◆ **Problem description**
Somewhere below are a line with "Where should I" and a later line with "Viewport: 360px width, 156px height.". Output exactly those lines and all lines between them.

◆ **Dataset entries**
•••

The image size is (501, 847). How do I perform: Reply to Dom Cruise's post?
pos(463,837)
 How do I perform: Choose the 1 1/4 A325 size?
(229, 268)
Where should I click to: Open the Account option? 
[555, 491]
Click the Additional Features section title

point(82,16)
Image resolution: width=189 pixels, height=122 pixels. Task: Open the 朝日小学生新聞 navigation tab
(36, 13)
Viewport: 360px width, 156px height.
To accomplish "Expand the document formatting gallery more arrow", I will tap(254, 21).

•••

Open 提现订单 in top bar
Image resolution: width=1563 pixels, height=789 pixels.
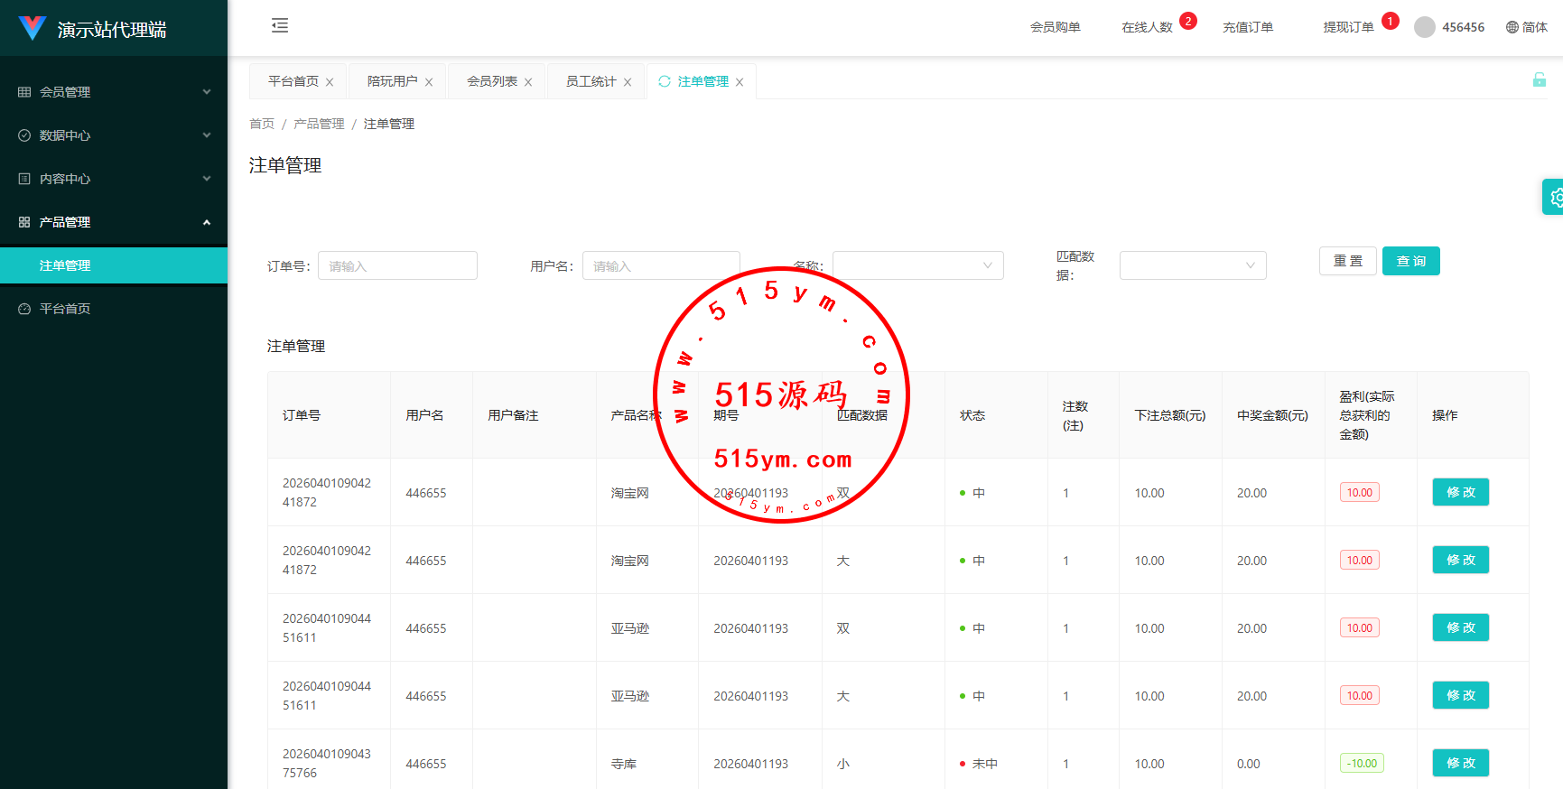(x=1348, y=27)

•••

◆ **Written response**
Where should I click to: Open the Account option? 
[555, 491]
Click the Additional Features section title

point(82,16)
Image resolution: width=189 pixels, height=122 pixels. Task: Open the 朝日小学生新聞 navigation tab
(36, 13)
Viewport: 360px width, 156px height.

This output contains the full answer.